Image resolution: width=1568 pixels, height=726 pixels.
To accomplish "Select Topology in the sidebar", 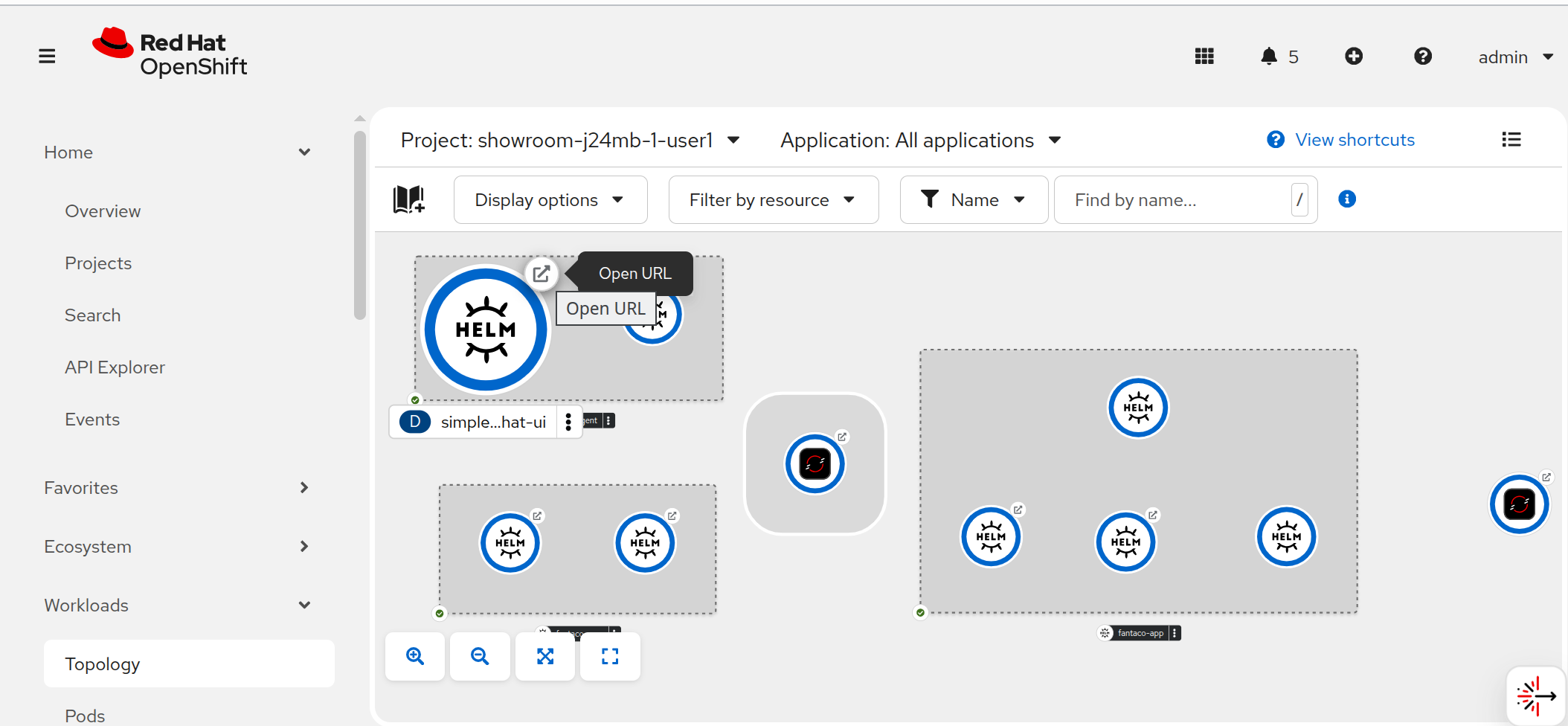I will (x=103, y=664).
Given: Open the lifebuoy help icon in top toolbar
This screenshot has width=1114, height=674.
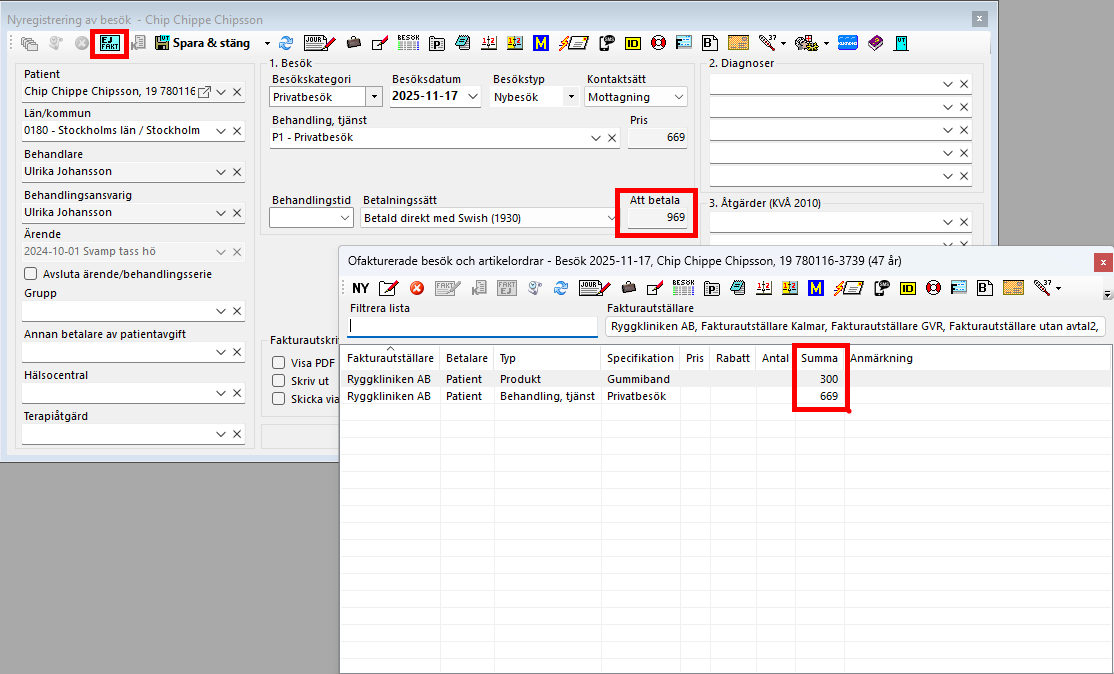Looking at the screenshot, I should [658, 43].
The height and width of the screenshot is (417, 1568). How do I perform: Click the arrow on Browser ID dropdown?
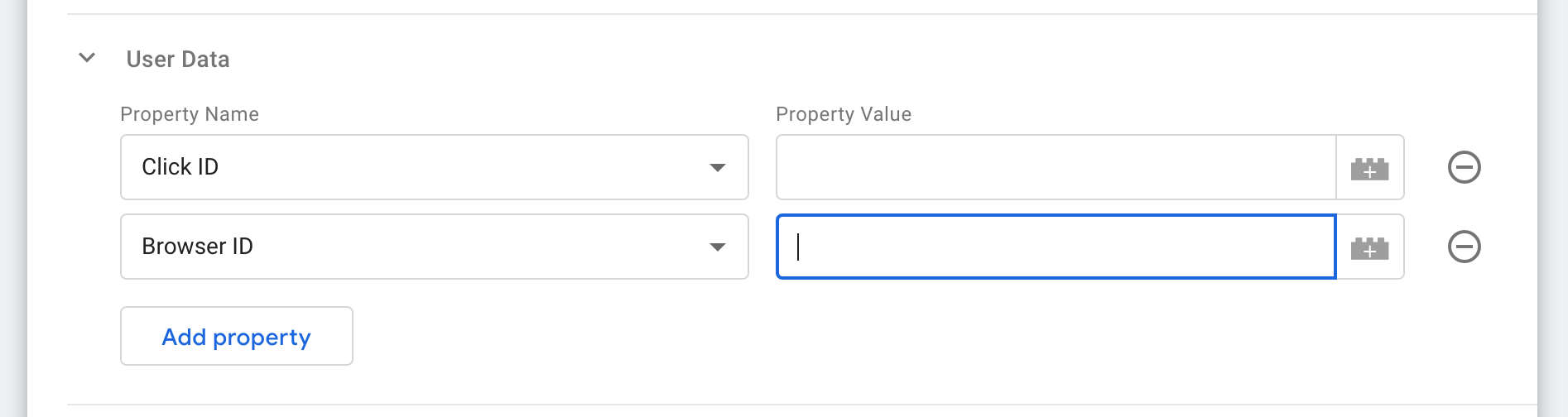pos(718,247)
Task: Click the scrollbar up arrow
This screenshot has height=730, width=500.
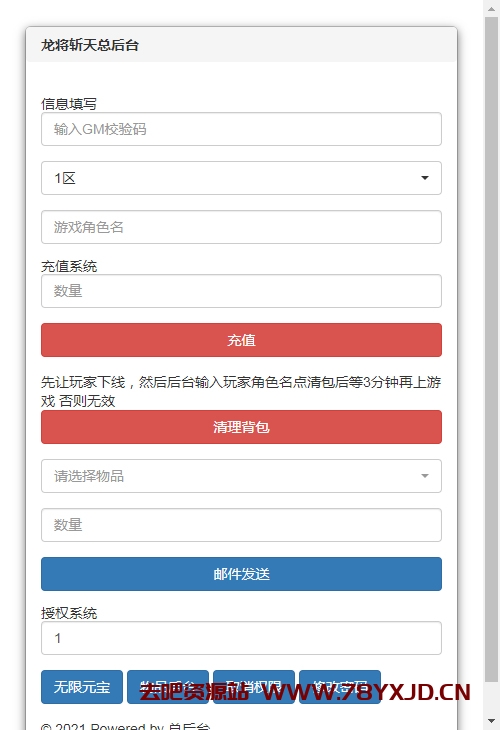Action: click(x=491, y=8)
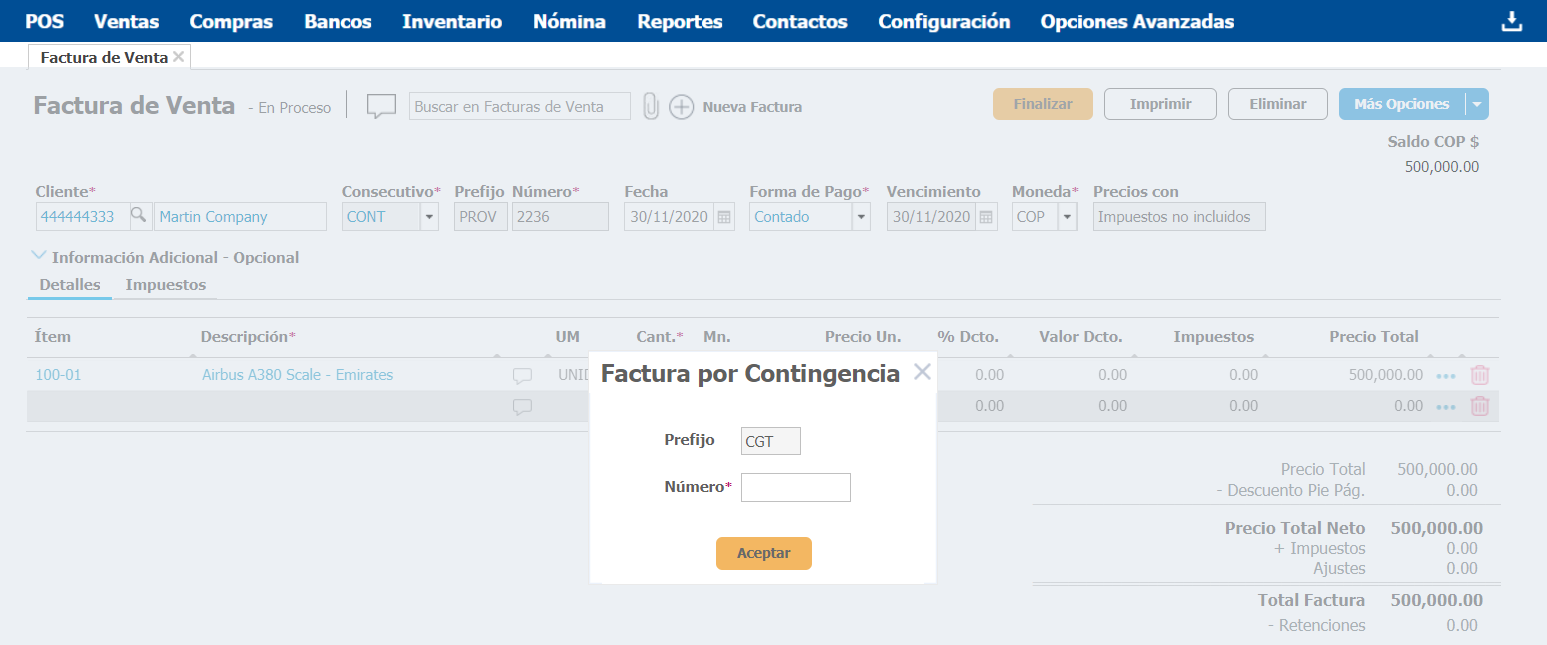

■ ■ ■ ■ ■

Work instructions:
Write out exactly, please, the lines that start at the one containing "Task: Click the scrollbar up arrow" and run through the final line of the entries, both included, leaving pictures out.

Task response:
Task: Click the scrollbar up arrow
This screenshot has height=730, width=500.
Action: click(x=491, y=8)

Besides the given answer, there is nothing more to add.